### Metin alıntısı
>>>

Formsanté

Hande Doğandemir: Oyunculuğu seçeceğim hiç aklıma gelmemişti

07072014 hande1

Genç, enerjik ve başarılı oyuncu Hande Doğandemir, “Güneşi Beklerken” dizisindeki performansıyla kısa zamanda büyük bir hayran kitlesine sahip oldu. Rol arkadaşı Kerem Bürsin’le reklam filmlerinde de izlediğimiz Hande Doğandemir’i zirveye giden basamaklarda yakaladık ve keyifli bir çekim gerçekleştirdik.

Ankara’da 1985 yılında doğan ve orada büyüyen Hande Doğandemir, sosyoloji eğitiminin üzerine kamera arkasını öğrenmek için İstanbul’a geliyor. Bir süre işin mutfağında çalışan genç oyuncuyu, menajeri Nimet Atasoy yüreklendirerek kamera önüne geçmesi konusunda ikna ediyor. Akademi 35 Buçuk’ta Vahide Perçin ve Altan Gördüm’ün oyunculuk okulunda piştikten sonra setlere adımını atıyor. Hem sosyoloji hem de kamera arkası bilgisinin oyunculuğuna büyük bir katkısı olduğunu düşünen Hande Doğandemir, çok sevdiği mesleğini ve kendiyle ilgili merak edilenleri anlattı.

 

Ankaralı olmanın sizce ne gibi etkileri var üzerinizde?

Ankara kapalı bir kutu gibi aslında. İstanbul’a göre daha fazla kuralları olan, daha kendi içine dönük bir şehir. İstanbul’da yaşayan çok sayıda Ankaralı var ama hep şehirlerini bir şekilde yanlarında taşıyorlar. Konuştuğun zaman karşındaki insanın Ankaralı olduğunu hissediyorsun mesela. Buna rağmen genel tavır olarak İstanbul’da yaşam çok daha esnek, Ankara’da daha katı, daha kurallı. Büyükşehir olmasına rağmen İstanbul’a göre daha küçük bir yer. Nereye gitsen hep tanıdığın insanları görürsün. Dolayısıyla etrafındaki bu küçük alanı nereye gidersen git koruyorsun. Bu yüzden de herkes çok bağlıdır birbirine.

<<<

### İstenen işlemler
1) Hande Doğandemir söyleşisinde adı geçen bütün kişileri listeleyin.
2) Hande Doğandemir söyleşisini kaldığı yerden sürdürün.

### Veri kesiti
>>>

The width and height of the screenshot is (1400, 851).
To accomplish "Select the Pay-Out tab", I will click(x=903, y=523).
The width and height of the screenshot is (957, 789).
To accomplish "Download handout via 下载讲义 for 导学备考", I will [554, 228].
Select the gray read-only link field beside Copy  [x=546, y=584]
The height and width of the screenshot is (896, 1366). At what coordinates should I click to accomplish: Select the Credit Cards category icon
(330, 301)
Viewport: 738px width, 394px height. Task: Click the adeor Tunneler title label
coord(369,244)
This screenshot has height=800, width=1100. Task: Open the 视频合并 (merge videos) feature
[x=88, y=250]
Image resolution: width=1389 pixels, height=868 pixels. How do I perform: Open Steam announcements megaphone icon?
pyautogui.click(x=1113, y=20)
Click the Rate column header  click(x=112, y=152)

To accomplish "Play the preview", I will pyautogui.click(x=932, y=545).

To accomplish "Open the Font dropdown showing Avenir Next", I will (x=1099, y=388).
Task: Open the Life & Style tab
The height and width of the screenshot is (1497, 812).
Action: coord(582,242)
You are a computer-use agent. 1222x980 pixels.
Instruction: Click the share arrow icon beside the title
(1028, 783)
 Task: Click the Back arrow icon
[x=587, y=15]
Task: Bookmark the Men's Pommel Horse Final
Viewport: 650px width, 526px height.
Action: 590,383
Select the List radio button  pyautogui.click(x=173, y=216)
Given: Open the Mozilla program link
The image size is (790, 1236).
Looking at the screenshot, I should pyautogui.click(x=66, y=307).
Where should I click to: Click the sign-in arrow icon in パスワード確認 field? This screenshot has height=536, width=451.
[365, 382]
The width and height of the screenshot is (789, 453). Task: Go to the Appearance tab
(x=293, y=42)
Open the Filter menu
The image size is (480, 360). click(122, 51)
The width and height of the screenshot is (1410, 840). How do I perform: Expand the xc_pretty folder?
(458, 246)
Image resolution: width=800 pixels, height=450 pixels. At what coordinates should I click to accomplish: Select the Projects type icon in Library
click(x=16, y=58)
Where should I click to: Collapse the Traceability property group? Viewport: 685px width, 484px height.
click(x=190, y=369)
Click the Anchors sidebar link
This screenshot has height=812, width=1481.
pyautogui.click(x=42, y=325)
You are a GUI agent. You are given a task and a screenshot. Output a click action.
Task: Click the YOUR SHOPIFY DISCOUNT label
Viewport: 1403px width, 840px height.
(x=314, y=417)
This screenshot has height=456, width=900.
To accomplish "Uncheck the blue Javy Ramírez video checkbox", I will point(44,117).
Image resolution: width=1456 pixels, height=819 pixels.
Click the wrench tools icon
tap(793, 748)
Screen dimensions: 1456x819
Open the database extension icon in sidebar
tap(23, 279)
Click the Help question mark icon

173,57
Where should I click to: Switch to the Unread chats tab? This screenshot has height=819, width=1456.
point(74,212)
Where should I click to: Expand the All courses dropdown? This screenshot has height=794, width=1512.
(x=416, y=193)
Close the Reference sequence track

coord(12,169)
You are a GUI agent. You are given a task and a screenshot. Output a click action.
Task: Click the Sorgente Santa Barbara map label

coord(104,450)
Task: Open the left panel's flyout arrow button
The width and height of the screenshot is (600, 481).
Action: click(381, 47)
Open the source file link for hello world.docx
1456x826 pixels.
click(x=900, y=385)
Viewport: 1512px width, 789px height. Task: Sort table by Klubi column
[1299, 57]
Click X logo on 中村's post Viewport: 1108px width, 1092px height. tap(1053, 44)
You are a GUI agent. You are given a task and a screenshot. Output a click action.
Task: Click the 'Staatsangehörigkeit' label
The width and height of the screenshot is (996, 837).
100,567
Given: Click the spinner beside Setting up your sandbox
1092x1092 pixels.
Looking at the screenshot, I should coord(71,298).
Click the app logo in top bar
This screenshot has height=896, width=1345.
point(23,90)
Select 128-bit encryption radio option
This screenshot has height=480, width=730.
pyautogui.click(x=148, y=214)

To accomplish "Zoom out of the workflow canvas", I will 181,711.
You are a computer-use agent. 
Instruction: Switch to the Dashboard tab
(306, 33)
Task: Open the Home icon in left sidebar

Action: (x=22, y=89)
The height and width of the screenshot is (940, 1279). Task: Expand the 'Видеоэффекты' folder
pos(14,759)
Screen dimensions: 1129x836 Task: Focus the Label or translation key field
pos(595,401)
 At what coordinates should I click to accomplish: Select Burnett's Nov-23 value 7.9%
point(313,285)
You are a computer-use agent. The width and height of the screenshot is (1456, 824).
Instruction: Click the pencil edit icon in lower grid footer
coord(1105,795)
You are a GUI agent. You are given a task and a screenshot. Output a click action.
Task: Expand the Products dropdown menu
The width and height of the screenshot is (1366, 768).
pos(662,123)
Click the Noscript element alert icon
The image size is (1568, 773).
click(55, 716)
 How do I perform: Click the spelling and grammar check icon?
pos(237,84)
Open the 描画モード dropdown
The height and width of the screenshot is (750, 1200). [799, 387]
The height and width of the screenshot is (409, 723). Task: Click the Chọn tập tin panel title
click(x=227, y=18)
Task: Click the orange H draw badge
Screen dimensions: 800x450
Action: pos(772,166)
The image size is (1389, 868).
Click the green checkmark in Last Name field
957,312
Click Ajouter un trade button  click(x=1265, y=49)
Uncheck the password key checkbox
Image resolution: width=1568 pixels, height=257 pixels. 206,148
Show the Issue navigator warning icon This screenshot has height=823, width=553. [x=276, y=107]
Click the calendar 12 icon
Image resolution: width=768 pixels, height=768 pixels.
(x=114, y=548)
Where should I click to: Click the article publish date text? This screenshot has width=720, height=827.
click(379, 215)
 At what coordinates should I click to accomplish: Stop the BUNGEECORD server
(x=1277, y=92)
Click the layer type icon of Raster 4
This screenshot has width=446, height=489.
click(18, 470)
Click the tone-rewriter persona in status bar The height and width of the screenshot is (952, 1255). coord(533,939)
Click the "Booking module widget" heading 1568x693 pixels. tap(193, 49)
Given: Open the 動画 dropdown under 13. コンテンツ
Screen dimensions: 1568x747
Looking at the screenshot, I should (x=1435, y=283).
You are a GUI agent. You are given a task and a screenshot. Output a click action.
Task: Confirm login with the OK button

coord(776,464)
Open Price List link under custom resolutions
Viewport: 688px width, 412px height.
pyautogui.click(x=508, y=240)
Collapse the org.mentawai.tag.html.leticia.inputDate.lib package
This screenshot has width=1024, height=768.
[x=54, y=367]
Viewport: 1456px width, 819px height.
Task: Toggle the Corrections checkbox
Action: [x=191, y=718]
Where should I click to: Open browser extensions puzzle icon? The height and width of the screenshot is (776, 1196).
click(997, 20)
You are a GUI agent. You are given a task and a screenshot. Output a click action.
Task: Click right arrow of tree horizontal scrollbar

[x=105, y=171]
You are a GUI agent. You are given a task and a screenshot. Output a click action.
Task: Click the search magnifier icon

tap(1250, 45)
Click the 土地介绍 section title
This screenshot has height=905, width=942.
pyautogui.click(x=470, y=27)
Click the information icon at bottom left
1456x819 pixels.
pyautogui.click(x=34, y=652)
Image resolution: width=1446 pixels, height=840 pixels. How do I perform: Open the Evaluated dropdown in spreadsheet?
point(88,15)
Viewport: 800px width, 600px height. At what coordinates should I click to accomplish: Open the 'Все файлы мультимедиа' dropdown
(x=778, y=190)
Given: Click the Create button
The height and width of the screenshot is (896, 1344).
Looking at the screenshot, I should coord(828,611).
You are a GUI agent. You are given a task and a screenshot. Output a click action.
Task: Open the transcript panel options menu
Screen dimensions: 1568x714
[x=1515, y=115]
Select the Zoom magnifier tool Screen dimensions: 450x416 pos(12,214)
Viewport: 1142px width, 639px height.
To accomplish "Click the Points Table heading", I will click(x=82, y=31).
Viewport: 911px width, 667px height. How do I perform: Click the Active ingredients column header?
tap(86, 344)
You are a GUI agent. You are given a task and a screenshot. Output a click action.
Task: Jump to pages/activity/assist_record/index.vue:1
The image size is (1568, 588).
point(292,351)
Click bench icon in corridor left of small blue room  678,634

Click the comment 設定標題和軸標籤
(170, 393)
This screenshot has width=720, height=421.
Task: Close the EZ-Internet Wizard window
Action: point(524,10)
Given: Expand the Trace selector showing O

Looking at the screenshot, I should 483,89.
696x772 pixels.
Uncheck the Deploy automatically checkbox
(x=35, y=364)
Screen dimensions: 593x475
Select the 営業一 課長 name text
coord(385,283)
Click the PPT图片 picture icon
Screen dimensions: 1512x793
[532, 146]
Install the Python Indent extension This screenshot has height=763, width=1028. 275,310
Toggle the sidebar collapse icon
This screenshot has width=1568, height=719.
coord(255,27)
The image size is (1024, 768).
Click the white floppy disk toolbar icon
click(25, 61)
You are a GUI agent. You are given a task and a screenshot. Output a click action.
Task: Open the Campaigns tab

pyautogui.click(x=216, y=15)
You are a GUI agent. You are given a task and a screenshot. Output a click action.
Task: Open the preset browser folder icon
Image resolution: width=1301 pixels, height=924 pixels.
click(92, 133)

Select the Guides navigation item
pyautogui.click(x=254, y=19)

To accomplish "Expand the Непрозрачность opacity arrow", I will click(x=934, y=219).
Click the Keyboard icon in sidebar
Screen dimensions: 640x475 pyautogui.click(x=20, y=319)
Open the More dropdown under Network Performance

<<<

### Görev yanıtları
1)
- Hande Doğandemir
- Kerem Bürsin
- Nimet Atasoy
- Vahide Perçin
- Altan Gördüm

2)
 

Oyunculuk aşkı sizi Ankara’da mı yakaladı peki?

Küçüklüğümden beri kendimi hep sahnede hayal ederdim. Okul hayatım boyunca tüm dans, tiyatro veya koro gibi etkinliklerin içerisinde mutlaka yer alırdım. Ancak aynı zamanda çok utangaç ve çekingen bir çocuktum. Annem hep benim daha aktif bir çocuk olmam için uğraşırdı. Şimdi oyunculuk mesleğini yapabildiğime çok şaşırıyor.

 

Belki de çekingenliğinizi üzerinizden atabilmek için seçtiniz?

Çok çekingen bir çocuktum ancak bir yandan sanatsal faaliyetlerde aktif olmayı seviyordum. Bir yerden sonra da alıştım galiba. Yine de lise döneminde tiyatroda oynamama rağmen hiç aklıma ileride bu mesleği yapacağım gelmemişti.

07072014 hande4Bu konuda menajeriniz Nimet Atasoy’un katkısı var değil mi? Sizi o keşfetmiş…

Evet, aynen öyle. Zaten aklımda oyunculuk olsaydı konservatuara girerdim. Ben üniversitede sosyoloji okudum ve iyi ki de bu bölümü seçmişim diyorum. Sosyoloji bana hayatın pek çok alanında rehber oluyor; oyunculuk da dahil olmak üzere. 

 

 

Sizce sosyologlara yeterince değer veriliyor mu?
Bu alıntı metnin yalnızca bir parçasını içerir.